## Kaynak Metin
※ ※ ※

Yaratıcılık insan beyninin işidir. Yaratıcılığın varlığına; anlamı kadar kapsamlı, birbirinden farklı birçok tanımla cevap verebiliriz. The Creative Brain, yaratıcılık kavramına çok daha geniş bir pencereden bakmamızı sağlayacak bir yapıt. Hayatının son yirmi yılını insan beyni üzerine çalışarak geçiren Nörolog David Eagleman, dünyadaki yaratıcı beyinleri ve onları harekete geçirenin ne olduğu konusunda kapsamlı bir araştırmaya başvurmuştur.
Modern Dünya’yı Oluşturmak
David Eagleman, insanlığın dışındaki tüm canlılar sabit bir döngünün içerisinde yaşamaya devam ederken; insanların her geçen gün yaratıcılıklarına kapılıp, mağara boşluklarından uzay keşfine yükselişinin modern dünyayı oluşturduğu düşünüyor. Sonrasında izleyiciyi konuya dahil edebilmek adına ilk adımını atıyor.

※ ※ ※

## Yapılacak İş
Kaynak metnin "Yaratıcılık insan beyninin" sözleriyle başlayıp "ilk adımını atıyor." sözlerine kadar uzanan kısmını, bu sözler de dahil olmak üzere aynen kopyalayın.

## Sağlanan Veriler
※ ※ ※

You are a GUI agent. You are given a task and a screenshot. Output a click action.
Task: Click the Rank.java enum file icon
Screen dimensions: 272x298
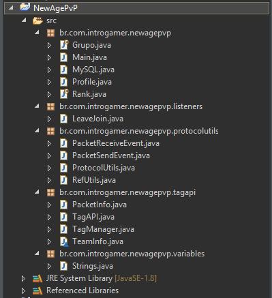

※ ※ ※

## Yanıt
Yaratıcılık insan beyninin işidir. Yaratıcılığın varlığına; anlamı kadar kapsamlı, birbirinden farklı birçok tanımla cevap verebiliriz. The Creative Brain, yaratıcılık kavramına çok daha geniş bir pencereden bakmamızı sağlayacak bir yapıt. Hayatının son yirmi yılını insan beyni üzerine çalışarak geçiren Nörolog David Eagleman, dünyadaki yaratıcı beyinleri ve onları harekete geçirenin ne olduğu konusunda kapsamlı bir araştırmaya başvurmuştur.
Modern Dünya’yı Oluşturmak
David Eagleman, insanlığın dışındaki tüm canlılar sabit bir döngünün içerisinde yaşamaya devam ederken; insanların her geçen gün yaratıcılıklarına kapılıp, mağara boşluklarından uzay keşfine yükselişinin modern dünyayı oluşturduğu düşünüyor. Sonrasında izleyiciyi konuya dahil edebilmek adına ilk adımını atıyor.